Der US-Dollar pausiert nach einer zweitägigen Rallye. Das Euro-Dollar-Paar fiel zeitweise unter 1,14 US-Dollar, was Gold-Käufe für Anleger außerhalb des Dollarraums zusätzlich verteuert.
Charttechnik zeigt Schwäche
Auf Vierstundenbasis testet Gold bei 3.991,90 US-Dollar einen möglichen doppelten Boden. Ein Pin-Bar mit langem unteren Docht deutet auf Käuferinteresse an dieser Stelle hin, das Muster ist aber noch nicht bestätigt und braucht einen klaren Ausbruch nach oben.

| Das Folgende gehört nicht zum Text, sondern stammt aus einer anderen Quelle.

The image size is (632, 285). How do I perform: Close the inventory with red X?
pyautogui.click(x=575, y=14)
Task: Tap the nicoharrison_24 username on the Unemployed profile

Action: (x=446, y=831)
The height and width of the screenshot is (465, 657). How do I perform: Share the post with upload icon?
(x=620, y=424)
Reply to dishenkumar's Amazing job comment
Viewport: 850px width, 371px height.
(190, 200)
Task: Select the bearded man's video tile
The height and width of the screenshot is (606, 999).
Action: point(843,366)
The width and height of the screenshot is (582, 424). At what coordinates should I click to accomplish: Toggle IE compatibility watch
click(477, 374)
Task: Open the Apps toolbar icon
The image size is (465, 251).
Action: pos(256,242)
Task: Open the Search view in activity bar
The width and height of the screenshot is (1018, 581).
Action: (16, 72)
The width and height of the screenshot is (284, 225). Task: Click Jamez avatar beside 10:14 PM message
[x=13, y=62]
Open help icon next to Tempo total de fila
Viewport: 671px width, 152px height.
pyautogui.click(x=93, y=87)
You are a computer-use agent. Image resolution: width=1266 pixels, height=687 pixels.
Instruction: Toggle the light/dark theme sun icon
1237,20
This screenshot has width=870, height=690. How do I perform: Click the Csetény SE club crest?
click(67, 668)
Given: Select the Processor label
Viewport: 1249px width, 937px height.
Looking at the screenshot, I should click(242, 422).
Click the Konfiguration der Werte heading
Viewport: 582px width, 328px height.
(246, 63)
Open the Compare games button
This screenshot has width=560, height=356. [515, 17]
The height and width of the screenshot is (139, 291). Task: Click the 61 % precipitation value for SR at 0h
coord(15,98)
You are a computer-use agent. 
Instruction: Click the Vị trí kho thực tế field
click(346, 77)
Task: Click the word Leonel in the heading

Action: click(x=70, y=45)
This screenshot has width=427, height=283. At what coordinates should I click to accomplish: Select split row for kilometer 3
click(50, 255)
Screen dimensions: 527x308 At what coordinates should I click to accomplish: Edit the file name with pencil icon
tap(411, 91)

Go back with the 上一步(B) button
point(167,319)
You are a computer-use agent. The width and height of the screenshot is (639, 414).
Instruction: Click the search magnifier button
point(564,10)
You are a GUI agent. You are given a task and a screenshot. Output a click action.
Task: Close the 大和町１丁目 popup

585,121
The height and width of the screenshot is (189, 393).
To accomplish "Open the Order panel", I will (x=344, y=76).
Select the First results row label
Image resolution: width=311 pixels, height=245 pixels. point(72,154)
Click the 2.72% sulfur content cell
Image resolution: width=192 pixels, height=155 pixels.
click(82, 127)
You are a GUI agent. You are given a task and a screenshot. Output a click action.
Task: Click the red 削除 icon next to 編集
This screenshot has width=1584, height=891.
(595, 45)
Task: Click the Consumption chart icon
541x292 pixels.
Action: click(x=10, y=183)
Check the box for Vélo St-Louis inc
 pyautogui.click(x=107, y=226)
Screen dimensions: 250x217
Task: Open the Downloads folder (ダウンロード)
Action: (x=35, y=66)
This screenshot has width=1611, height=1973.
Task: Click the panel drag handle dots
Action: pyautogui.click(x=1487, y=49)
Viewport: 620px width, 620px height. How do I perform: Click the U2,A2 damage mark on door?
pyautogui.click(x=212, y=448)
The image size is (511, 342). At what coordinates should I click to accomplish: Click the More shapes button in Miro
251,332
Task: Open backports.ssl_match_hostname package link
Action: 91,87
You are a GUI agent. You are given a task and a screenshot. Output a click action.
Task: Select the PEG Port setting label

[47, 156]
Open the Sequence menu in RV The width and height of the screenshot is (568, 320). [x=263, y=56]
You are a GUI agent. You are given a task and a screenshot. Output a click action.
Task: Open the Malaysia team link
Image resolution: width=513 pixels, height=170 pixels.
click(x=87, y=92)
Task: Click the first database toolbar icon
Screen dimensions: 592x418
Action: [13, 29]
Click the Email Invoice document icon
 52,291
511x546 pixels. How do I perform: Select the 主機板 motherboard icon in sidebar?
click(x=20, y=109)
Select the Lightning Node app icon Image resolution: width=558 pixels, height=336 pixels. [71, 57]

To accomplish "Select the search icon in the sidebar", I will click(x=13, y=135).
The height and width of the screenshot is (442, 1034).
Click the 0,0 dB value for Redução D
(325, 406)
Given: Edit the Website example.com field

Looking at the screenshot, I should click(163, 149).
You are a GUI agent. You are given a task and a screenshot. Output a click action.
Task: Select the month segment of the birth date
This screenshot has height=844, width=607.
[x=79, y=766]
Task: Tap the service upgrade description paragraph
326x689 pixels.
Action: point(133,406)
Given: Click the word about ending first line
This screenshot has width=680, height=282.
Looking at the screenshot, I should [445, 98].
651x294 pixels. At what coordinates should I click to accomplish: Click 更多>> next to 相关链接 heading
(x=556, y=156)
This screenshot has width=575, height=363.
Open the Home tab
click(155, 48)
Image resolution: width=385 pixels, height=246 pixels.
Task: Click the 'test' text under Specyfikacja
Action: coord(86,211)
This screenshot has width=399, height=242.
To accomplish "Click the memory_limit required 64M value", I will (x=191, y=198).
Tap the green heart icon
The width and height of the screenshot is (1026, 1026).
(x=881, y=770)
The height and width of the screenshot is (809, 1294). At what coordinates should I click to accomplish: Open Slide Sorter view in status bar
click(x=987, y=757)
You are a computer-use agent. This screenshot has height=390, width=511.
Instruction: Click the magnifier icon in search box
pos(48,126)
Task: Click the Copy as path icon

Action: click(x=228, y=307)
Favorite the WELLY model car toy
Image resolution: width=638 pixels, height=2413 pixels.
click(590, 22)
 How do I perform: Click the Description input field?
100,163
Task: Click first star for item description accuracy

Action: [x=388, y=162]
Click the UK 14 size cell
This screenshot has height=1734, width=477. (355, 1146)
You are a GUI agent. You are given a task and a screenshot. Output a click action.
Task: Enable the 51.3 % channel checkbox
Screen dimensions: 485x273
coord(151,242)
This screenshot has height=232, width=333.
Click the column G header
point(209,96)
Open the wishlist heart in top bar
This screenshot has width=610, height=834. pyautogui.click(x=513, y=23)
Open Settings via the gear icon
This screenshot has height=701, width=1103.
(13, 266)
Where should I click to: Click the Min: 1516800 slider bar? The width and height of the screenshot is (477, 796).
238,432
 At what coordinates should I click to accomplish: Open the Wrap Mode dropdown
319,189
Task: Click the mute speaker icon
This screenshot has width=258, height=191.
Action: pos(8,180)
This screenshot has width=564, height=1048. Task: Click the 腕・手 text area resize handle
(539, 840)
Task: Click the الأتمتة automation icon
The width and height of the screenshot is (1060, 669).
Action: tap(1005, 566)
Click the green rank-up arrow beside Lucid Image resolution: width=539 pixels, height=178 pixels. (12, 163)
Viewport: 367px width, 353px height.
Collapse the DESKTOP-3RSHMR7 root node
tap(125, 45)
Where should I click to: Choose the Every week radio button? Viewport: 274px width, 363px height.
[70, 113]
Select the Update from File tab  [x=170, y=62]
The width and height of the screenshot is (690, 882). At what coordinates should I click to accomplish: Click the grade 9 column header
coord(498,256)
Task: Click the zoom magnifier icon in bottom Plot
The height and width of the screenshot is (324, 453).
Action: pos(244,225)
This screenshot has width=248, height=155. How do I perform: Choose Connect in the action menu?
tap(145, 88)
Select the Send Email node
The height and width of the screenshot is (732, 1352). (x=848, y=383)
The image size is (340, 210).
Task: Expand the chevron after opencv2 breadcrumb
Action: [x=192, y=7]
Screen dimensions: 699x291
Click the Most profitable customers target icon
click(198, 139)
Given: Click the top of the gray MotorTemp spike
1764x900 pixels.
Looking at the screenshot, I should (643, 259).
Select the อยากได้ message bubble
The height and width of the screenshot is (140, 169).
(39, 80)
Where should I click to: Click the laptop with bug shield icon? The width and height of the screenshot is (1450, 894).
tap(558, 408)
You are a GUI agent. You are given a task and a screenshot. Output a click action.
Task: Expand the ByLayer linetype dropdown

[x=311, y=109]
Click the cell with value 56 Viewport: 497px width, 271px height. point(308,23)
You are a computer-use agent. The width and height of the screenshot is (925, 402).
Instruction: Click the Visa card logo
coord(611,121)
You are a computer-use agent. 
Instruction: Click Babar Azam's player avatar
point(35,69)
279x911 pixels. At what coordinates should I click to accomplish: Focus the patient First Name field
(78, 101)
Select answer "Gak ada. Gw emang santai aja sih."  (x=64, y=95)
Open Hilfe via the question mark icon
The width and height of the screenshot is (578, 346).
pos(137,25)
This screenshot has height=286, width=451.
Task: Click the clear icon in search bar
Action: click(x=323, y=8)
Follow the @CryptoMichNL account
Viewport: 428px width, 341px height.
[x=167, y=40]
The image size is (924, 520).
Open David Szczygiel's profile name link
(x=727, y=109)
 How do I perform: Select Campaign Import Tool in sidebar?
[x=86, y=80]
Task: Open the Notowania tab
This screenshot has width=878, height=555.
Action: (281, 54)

Die dominanten Trendindikatoren bleiben bärisch: SuperTrend, Ichimoku-Wolke sowie die gleitenden 50- und 200-Tage-Durchschnitte notieren allesamt über dem aktuellen Kurs. Die Zone zwischen 4.030 und 4.080 US-Dollar gilt als Bereich mit hohem Whipsaw-Risiko, in dem sich noch keine klare Richtung zeigt.
Nachlassende Nachfrage der Notenbanken
Ein struktureller Faktor hinter dem Abwärtstrend könnte an Kraft verlieren: Die umfangreichen Goldkäufe einiger nicht-westlicher Notenbanken, die ihre Dollar-Abhängigkeit verringern wollten, scheinen ins Stocken geraten zu sein. Das nimmt dem Markt einen Nachfragepfeiler, der Gold in den vergangenen Jahren gestützt hatte. Bei Silber zeichnet sich ein ähnliches Bild ab – hier gilt die Zone zwischen 52 und 54 US-Dollar je Feinunze als nächstes wichtiges Level.
Bricht der Kurs unter 3.991,90 US-Dollar, öffnet sich technisch der Weg in Richtung 3.920 US-Dollar. Ein nachhaltiger Sprung über 4.109 US-Dollar würde das bärische Bild dagegen kippen. Die Antwort könnte noch am heutigen Dienstag kommen, wenn die US-Inflationsdaten für Juni veröffentlicht werden und Kevin Warsh vor dem Kongress spricht.